Supplied data |
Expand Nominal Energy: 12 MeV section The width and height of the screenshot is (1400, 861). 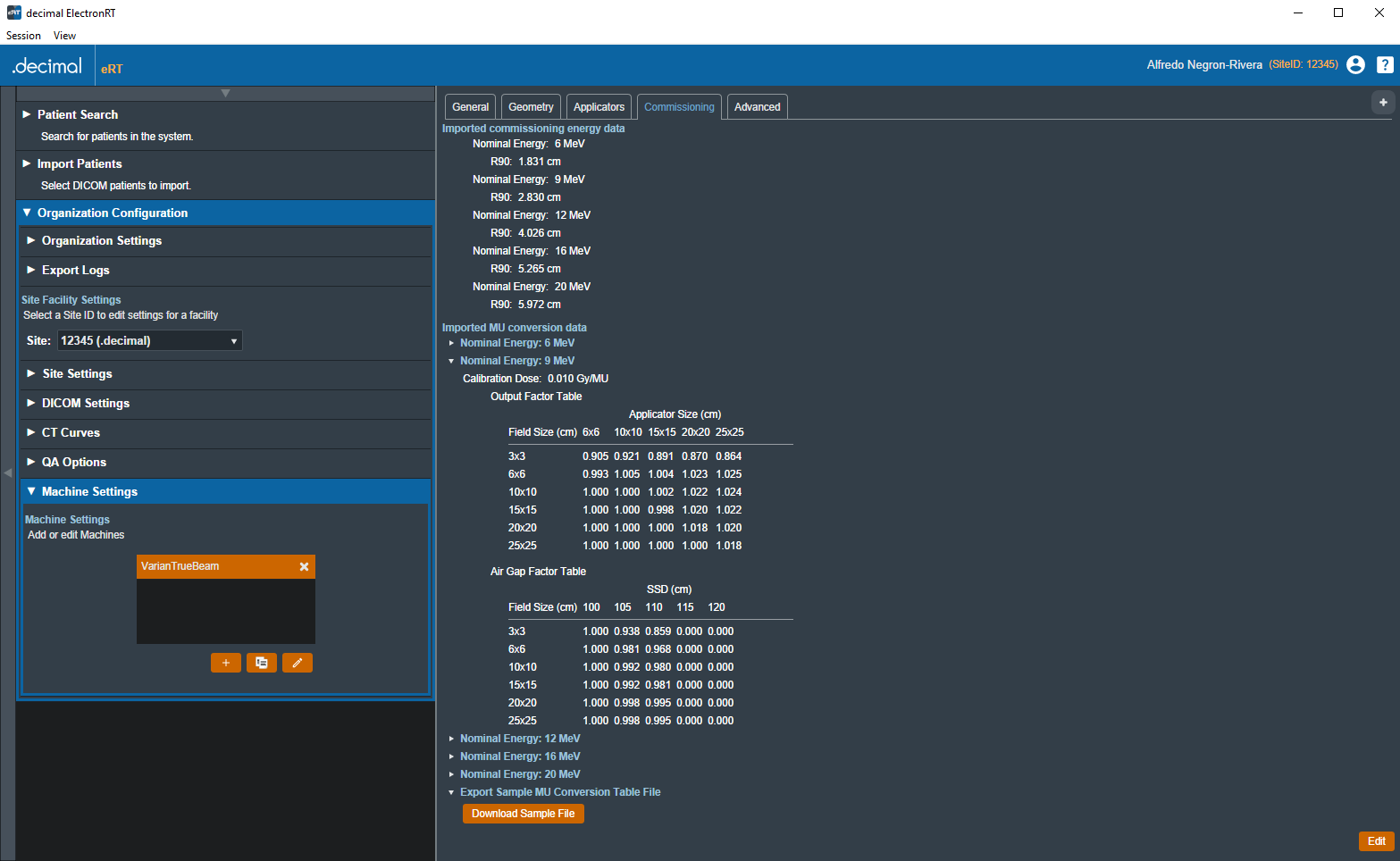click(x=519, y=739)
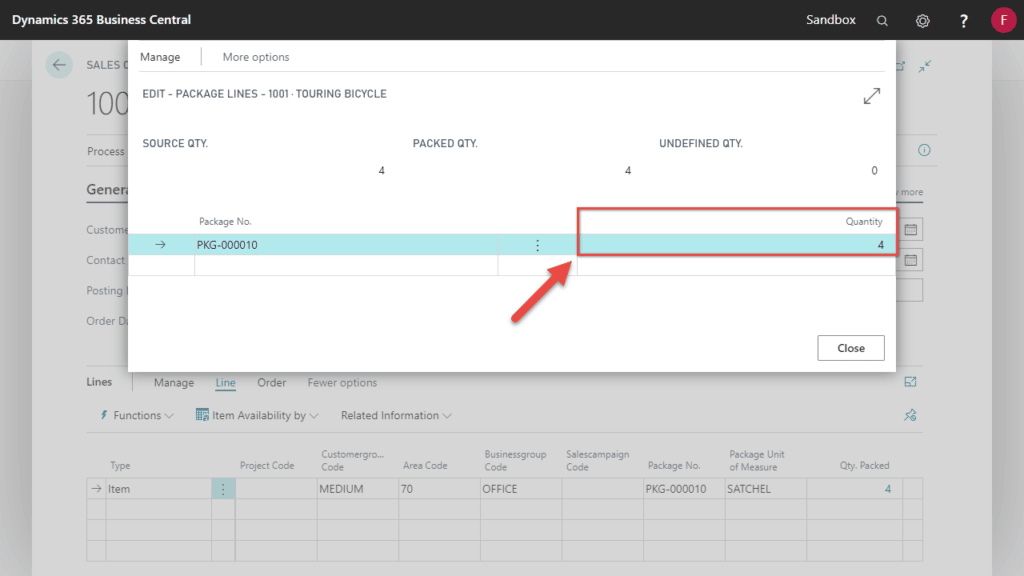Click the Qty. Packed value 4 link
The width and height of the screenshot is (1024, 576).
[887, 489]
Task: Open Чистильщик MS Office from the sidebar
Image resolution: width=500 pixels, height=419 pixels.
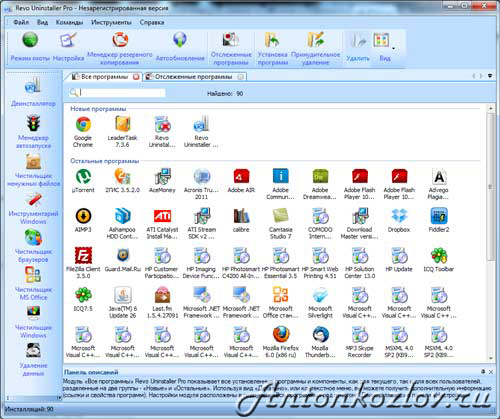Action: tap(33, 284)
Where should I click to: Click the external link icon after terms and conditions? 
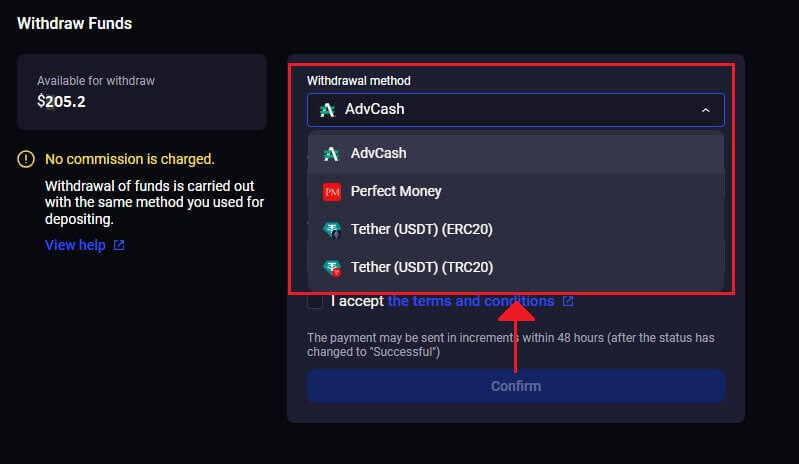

Task to complete |
All that should be printed is the lines from the one containing "Task: Open Чистильщик" through the last line of the material above, both ends included, exactly as they stand; please skip the pictures.

Expected output |
Task: Open Чистильщик MS Office from the sidebar
Image resolution: width=500 pixels, height=419 pixels.
Action: tap(33, 284)
Where should I click to: Click the external link icon after terms and conditions? 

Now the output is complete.